Task prompt – Pull every line of the entries that has the word "agent".
:: Recorded data
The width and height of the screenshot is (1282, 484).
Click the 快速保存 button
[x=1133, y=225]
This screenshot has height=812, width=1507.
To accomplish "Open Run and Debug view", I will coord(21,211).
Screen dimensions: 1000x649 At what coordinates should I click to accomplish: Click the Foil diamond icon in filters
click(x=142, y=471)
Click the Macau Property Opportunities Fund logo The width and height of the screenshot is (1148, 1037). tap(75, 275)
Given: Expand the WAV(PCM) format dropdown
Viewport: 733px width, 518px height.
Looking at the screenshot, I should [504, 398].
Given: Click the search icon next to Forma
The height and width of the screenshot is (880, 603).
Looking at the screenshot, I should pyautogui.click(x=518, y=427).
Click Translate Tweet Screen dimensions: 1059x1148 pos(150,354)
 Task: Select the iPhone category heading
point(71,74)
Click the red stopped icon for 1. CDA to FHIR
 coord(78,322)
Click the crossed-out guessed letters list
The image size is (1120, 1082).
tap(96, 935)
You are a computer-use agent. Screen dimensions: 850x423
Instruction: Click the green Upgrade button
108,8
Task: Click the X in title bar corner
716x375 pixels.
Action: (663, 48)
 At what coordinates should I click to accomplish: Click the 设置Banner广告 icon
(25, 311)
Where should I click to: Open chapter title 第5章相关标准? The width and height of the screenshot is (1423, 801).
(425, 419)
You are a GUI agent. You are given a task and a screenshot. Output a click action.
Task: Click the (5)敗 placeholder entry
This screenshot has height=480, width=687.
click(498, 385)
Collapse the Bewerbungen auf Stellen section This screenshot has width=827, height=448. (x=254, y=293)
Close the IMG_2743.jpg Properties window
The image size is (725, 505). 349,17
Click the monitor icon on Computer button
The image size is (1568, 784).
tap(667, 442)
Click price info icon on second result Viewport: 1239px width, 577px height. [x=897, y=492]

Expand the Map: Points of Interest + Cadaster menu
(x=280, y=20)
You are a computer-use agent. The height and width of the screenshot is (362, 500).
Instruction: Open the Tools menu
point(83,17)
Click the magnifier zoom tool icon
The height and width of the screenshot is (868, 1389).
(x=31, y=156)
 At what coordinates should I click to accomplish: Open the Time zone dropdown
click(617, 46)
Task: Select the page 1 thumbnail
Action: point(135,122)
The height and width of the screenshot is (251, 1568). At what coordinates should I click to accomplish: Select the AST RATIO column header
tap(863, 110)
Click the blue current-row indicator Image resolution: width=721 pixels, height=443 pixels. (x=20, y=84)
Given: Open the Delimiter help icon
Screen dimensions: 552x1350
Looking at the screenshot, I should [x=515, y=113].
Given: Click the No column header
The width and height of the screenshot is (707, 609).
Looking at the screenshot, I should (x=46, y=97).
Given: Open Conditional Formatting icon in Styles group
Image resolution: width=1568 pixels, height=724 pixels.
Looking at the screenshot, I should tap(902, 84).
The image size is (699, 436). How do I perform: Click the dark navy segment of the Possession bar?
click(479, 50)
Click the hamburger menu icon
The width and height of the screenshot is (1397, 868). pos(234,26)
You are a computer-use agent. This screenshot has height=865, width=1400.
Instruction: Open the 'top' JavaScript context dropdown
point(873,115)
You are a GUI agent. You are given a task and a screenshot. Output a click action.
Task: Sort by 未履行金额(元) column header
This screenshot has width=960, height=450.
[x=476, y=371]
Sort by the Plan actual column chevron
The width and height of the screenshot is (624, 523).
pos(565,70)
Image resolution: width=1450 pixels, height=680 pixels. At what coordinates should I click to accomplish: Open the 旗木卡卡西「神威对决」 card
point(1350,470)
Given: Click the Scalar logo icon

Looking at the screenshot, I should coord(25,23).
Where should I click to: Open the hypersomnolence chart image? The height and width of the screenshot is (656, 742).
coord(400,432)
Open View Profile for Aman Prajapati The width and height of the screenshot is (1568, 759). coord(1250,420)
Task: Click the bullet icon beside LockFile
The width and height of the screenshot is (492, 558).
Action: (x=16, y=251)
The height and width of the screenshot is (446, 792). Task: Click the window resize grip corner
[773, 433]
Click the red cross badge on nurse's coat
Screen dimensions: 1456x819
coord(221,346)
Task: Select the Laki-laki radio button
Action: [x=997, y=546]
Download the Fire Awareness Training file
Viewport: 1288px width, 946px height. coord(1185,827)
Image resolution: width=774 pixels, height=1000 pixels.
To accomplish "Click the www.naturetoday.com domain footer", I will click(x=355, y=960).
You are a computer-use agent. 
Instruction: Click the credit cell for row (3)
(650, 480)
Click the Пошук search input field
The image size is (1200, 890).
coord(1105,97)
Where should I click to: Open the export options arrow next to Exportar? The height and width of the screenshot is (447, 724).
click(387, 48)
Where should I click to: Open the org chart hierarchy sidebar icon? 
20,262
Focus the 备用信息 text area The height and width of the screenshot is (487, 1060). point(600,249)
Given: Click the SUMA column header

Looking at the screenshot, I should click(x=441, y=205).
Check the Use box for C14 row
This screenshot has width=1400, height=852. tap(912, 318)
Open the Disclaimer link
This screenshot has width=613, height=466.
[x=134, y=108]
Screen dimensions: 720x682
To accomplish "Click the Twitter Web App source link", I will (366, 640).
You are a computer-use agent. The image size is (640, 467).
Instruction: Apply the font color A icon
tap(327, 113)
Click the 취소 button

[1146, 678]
::::
Reply –
You are a computer-use agent. Screen dimensions: 850x423
You are a GUI agent. You are given a task and a screenshot. Output a click action.
You are a computer-use agent. The height and width of the screenshot is (362, 500).
You are a computer-use agent. This screenshot has height=865, width=1400.
You are a GUI agent. You are given a task and a screenshot. Output a click action.
You are a computer-use agent. 
You are a computer-use agent. The image size is (640, 467).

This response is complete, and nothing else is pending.